The History of the Look of Magic: The Gathering Booster Packs: Part I

The look of Magic: The Gathering booster packs have had a long history - here's the first few years of it.

One overlooked feature of Magic is often the booster pack wrapper. With one piece of artwork, a unique font, and colorful packaging, they tell you what the set is all about and gives a hint of what's inside. And lets just say Magic has had one hell of a history when it comes to packaging. 

Booster designs date back to 1993 when the game made its release. Luckily for Magic, they just missed out on the wax paper packaging era (thick 1990 Fleer baseball cards). For decades, trading cards came in waxed paper packaging, usually with a stick of the chalkiest, most stale chewing gum imaginable in there. By the late 1980s and early 1990s, plastic wrapping had replaced it. Had Magic come out in 1991, we very well could have had the game's earliest cards delivered in those sports card wax paper wrappers.

Thankfully we didn't.

In 1993, when the collectible card game's Alpha and Beta boosters came out, we had this:

Compared with what we have today, it's pretty basic. The card back is essentially the template for the booster cover. The original logo and even a Richard Garfield game listed at the bottom. The back was fun too:

Garfield Games listed prominently, and that first Wizards of the Coast logo rocking the back. 

The interesting thing going through the first few expansions was the coloration changes for each one. Arabian Nights, for example, looked like this:

And that mirrored exactly what the Arabian Nights cardbacks were supposed to be like until Wizards of the Coast decided to go back to the originals for gameplay reasons.

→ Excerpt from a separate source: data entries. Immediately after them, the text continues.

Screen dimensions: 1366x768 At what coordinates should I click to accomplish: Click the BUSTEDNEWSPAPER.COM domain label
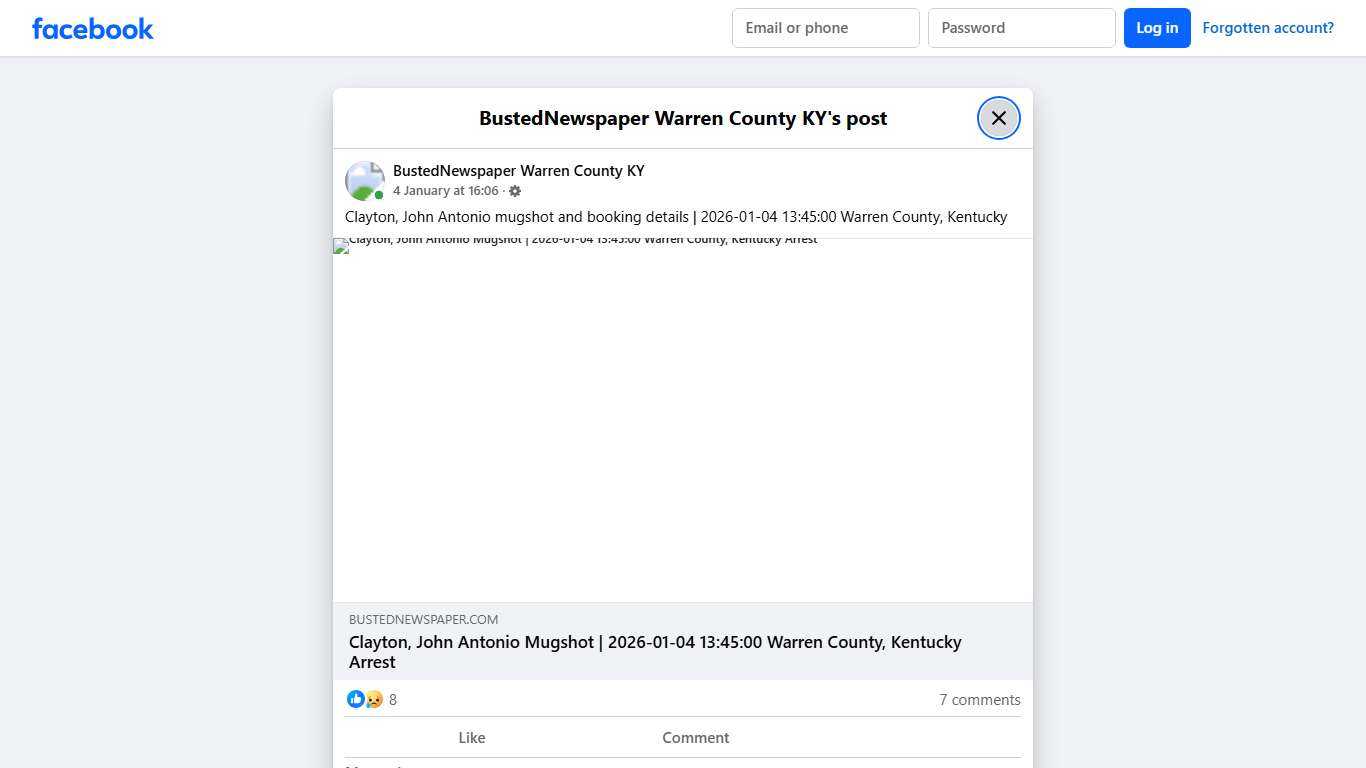point(423,620)
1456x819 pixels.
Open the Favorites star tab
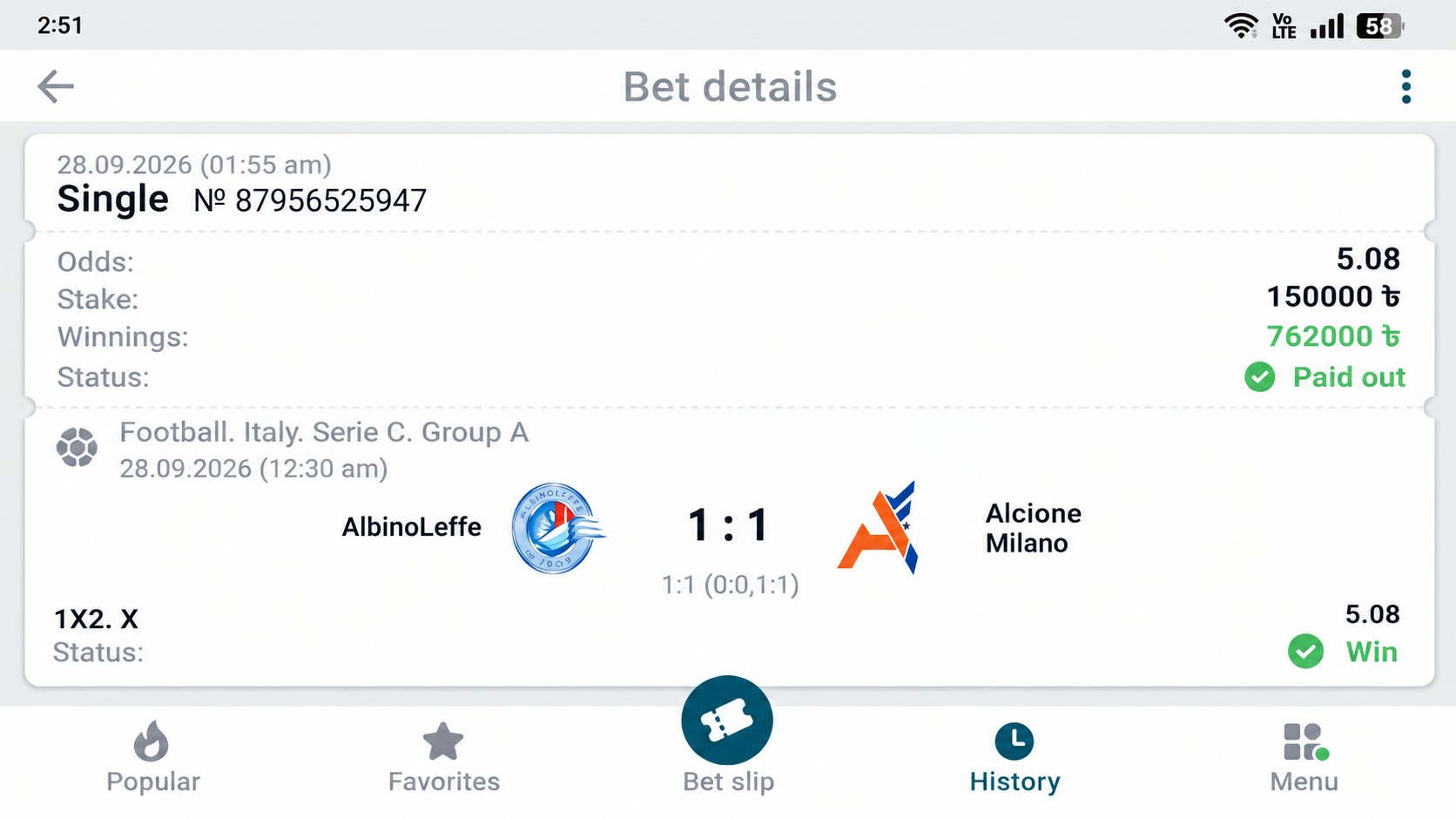443,757
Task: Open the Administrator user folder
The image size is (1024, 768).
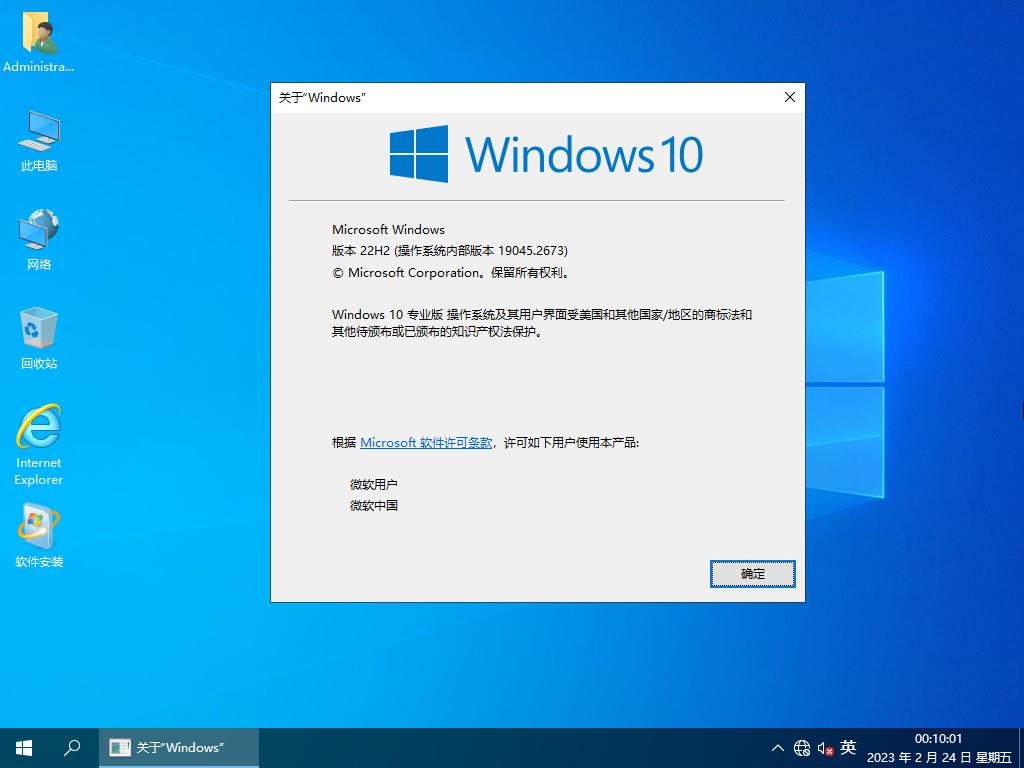Action: [x=39, y=40]
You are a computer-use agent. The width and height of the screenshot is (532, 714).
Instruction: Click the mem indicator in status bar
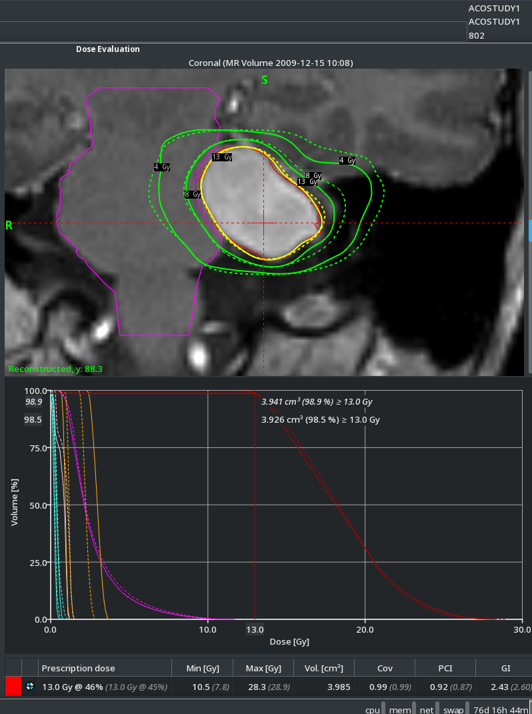400,709
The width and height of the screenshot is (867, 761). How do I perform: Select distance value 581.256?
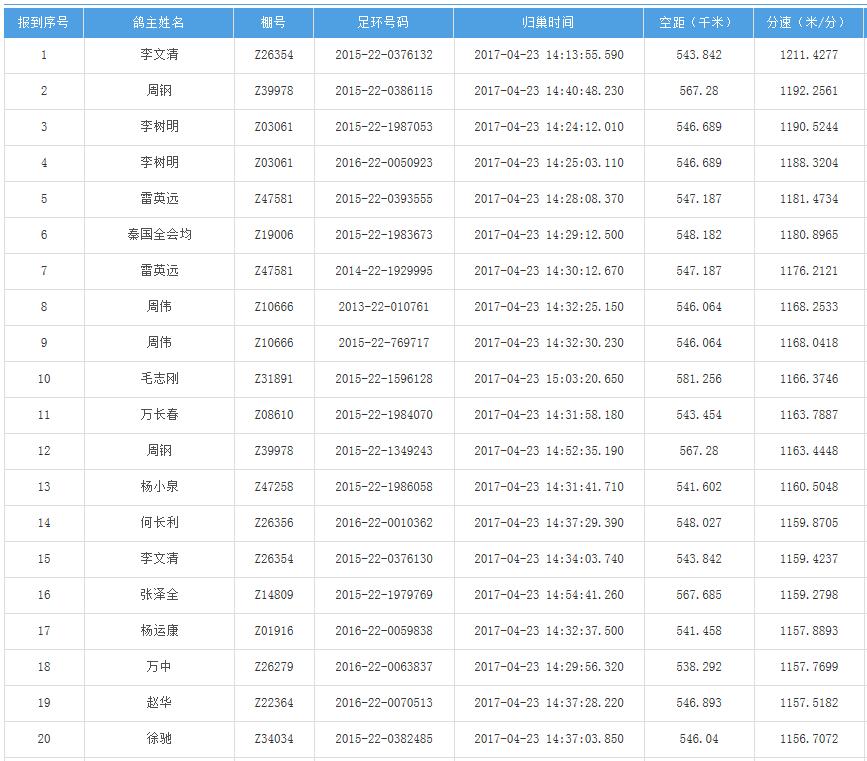pos(698,379)
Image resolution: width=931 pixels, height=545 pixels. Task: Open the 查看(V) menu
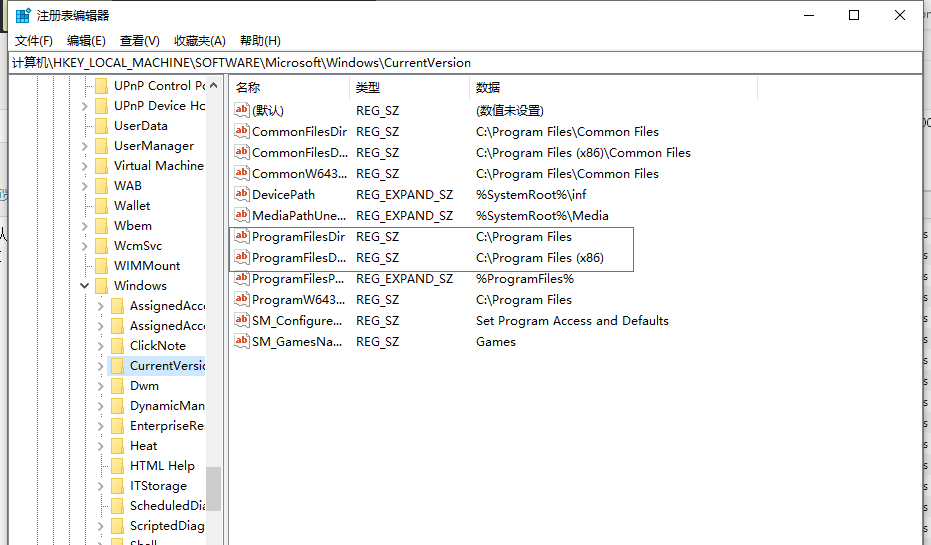coord(140,41)
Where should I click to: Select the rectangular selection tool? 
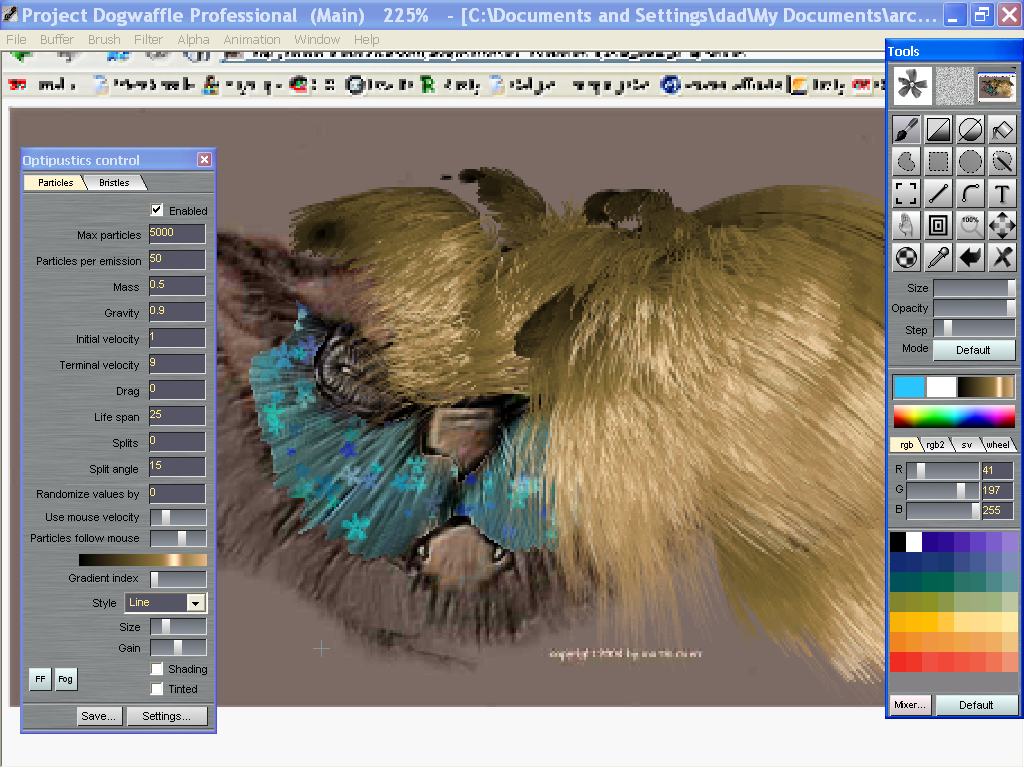938,162
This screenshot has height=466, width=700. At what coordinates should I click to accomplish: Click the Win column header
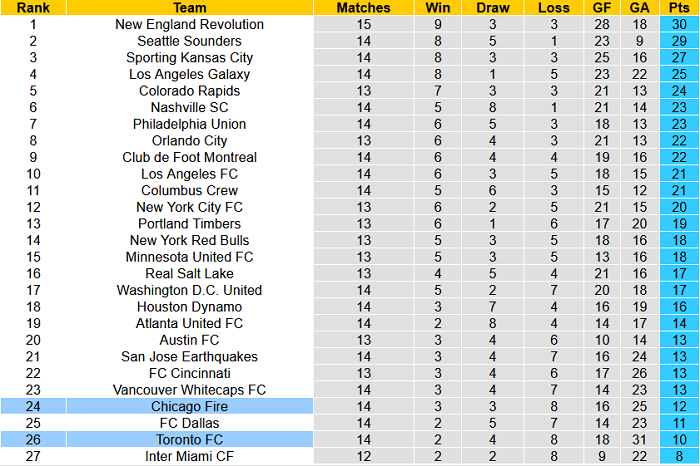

So for the next four expansions throughout 1994, we saw a hint at what all the different card backs could have been like.

The last one to go this route was Fallen Empires

For any player of retro MTG or collectors looking for a budget version of older Magic, you are probably familiar with Fallen Empires. Through overprinting and multiple other factors, booster packs of Fallen Empires go for around $10 or $11 to this day. Compare that to an unopened alpha/beta booster which can sell for over $15,000.

Up next was the Ice Age block. And while they still had the alternate color cardbacks as the booster cover and a graphic designers dream of a new logo, they also had a few new features. The first creature art out front. A new foil wrapping instead of plastic. And the then-new WotC logo, too.

Homelands followed, albeit with only the logo and no art on the front. By Alliances, the art was back though. And, by now, it was mid-1996. The Ice Age block ended and the Mirage block was about to begin. And this time, booster design was about to get yet another overhaul.